Technology RDD&D 未来を紡ぎ出す研究・開発・実証

持続可能な社会の実現には、中長期での課題を見極め、解決への試みを地道に繰り返し、積み上げていくことが必要です。そして、ものづくりの技術、モビリティにおいても、カーボンニュートラル実現の重要性は高まるばかりです。

ヤマハ発動機は「CO2排出を2024年比で86%以上削減、カーボンオフセットと組み合わせて2050年までにカーボンニュートラル実現」という目標を設定しています。

「販売した製品の使用*」によるCO2排出量が、ヤマハ発動機全体の排出量の94.1%を占めているという現状を踏まえ、それぞれの地域のエネルギーや社会経済の事情に対応した技術と製品を提供していく「マルチパスウェイ」こそが、カーボンニュートラルの実現に最も効果的なアプローチであるとヤマハ発動機は考えています。

*温室効果ガス排出量の国際的な算定基準GHGプロトコルの分類ではScope 3のCategory 11

ヤマハ発動機のCO2排出量の現状と2050年までの目標設定
ユーザー使用段階での当社製品のCO2排出量の内訳(2024年実績)は、二輪車が90%(2024年実績:ヤマハ発動機全体の排出量の約85%)、船外機などのマリン製品が5%(同5%)、ROVや他の製品が5%(同5%)。外部環境に対応しながら内燃機関の改善とBEVモデルの導入、CN燃料への対応などを組み合わせたマルチパスウェイな技術・施策でカーボンニュートラルを実現する。

再生可能エネルギー由来のゼロエミッション電源の普及をはじめ、地域によって電源構成は異なっています。水素やバイオエタノール等のCN燃料の開発、その供給量やコスト、さまざまな規制や行政方針といった、目まぐるしい外部環境の動向への柔軟な対応が必要とされています。

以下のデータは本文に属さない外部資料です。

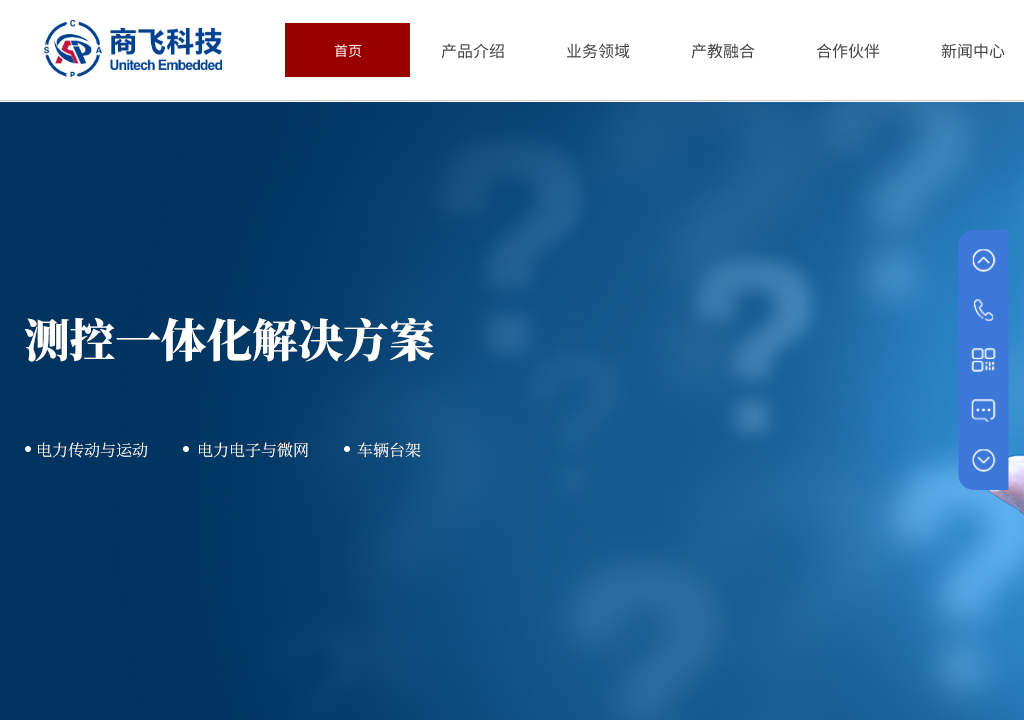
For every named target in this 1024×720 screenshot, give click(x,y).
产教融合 (723, 50)
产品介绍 (473, 50)
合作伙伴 (848, 50)
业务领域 (598, 50)
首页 (348, 50)
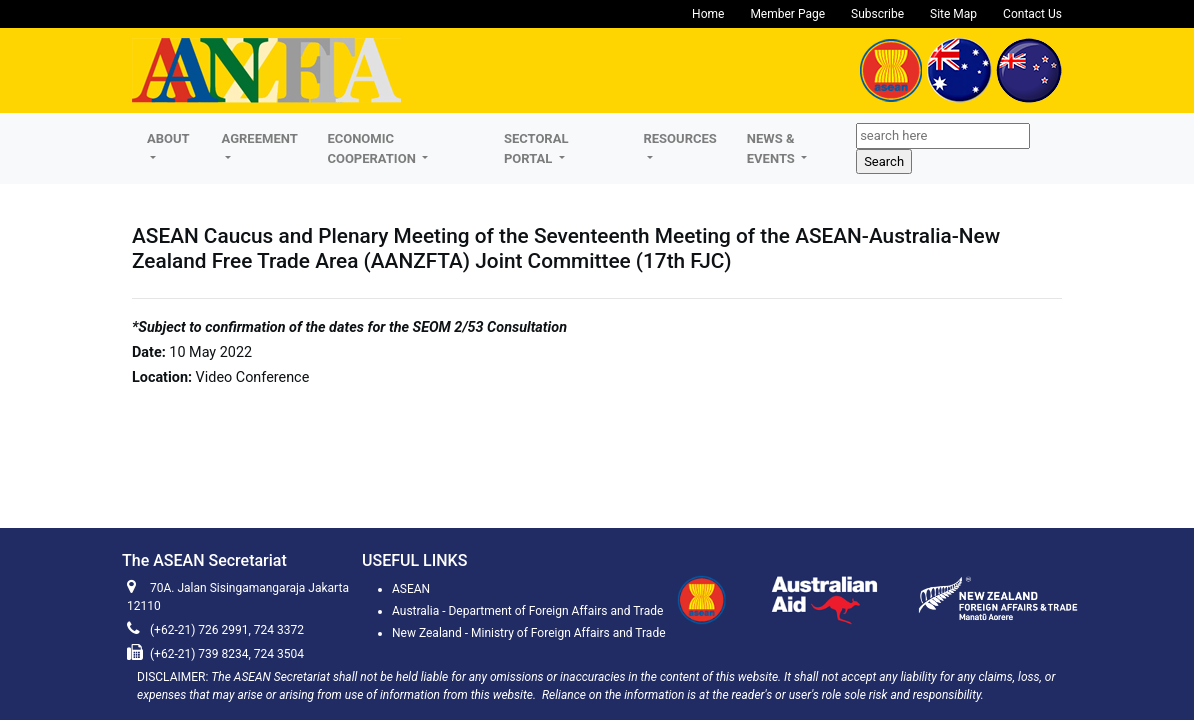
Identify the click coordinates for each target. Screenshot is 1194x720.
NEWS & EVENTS (772, 148)
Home (708, 14)
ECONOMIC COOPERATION (373, 148)
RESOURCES (679, 138)
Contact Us (1032, 14)
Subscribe (877, 14)
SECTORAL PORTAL (536, 148)
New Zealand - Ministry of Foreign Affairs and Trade (529, 633)
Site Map (953, 14)
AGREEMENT (260, 138)
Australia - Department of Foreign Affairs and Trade (527, 611)
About (168, 138)
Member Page (787, 14)
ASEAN (411, 589)
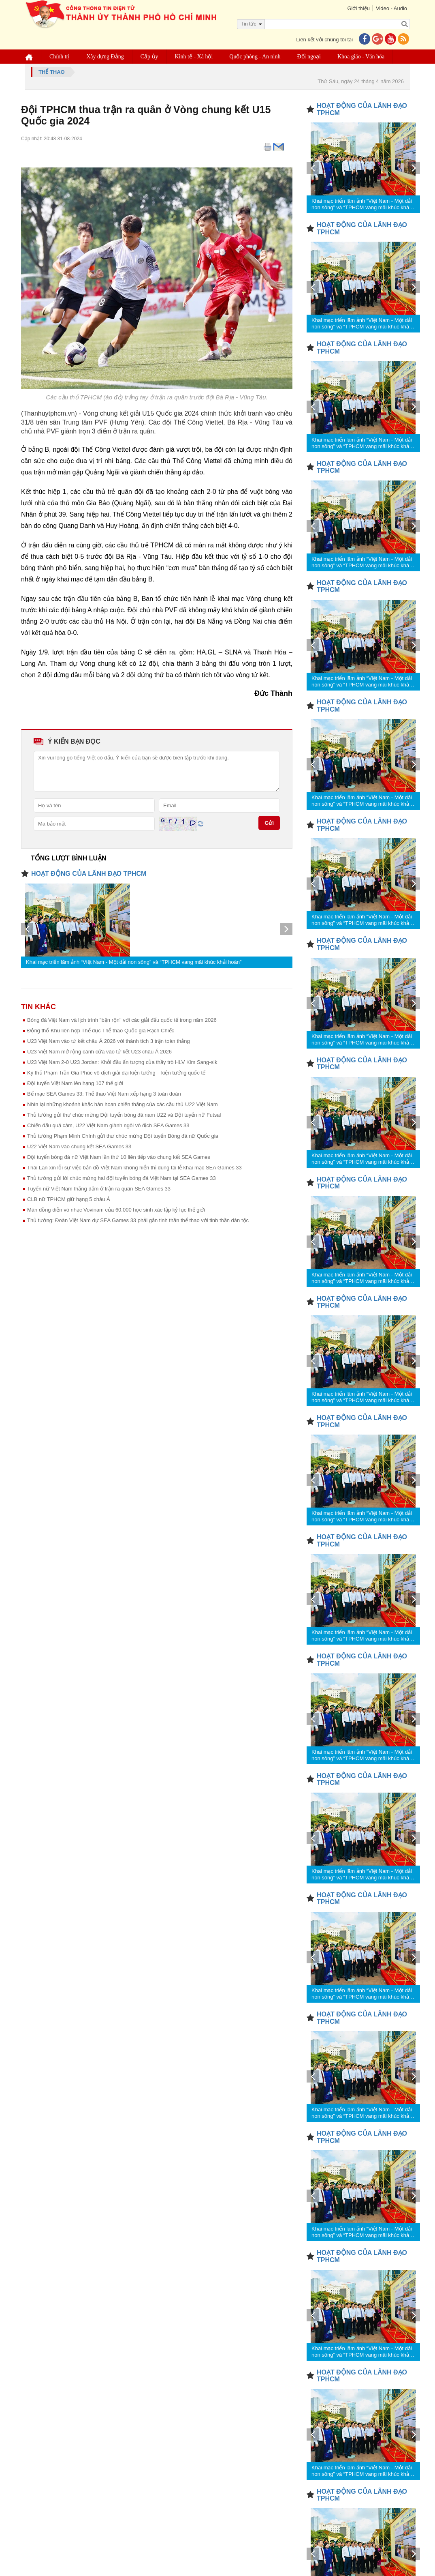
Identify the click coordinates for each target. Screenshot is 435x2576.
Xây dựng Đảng (105, 57)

現実に柔軟に対応する「マルチパスウェイ・アプローチ」

カーボンニュートラルは、原料の調達・輸送・製造・使用・廃棄までのトータルでCO2排出量を評価するライフサイクルアセスメント(LCA)にもとづいた施策でなければ実現できません。

例えば、ユーザー使用時はゼロエミッションであっても、LCAの評価では逆にCO2排出量が増えてしまう選択をするのであれば、現実的には状況はかえって深刻なものになってしまうからです。

地域やマーケットで異なるエネルギー事情と将来へのビジョン・方針に合わせて、最適な燃料を選び、最適なパワートレインを提供していく「マルチパスウェイ」のアプローチが、社会の利益・ユーザーの利便性に最もかなう選択である——という認識のもとで、ヤマハ発動機は社会全体でのカーボンニュートラル達成をめざし、現実的かつスマートなエネルギーマネジメントを実現する技術開発・検証を進めています。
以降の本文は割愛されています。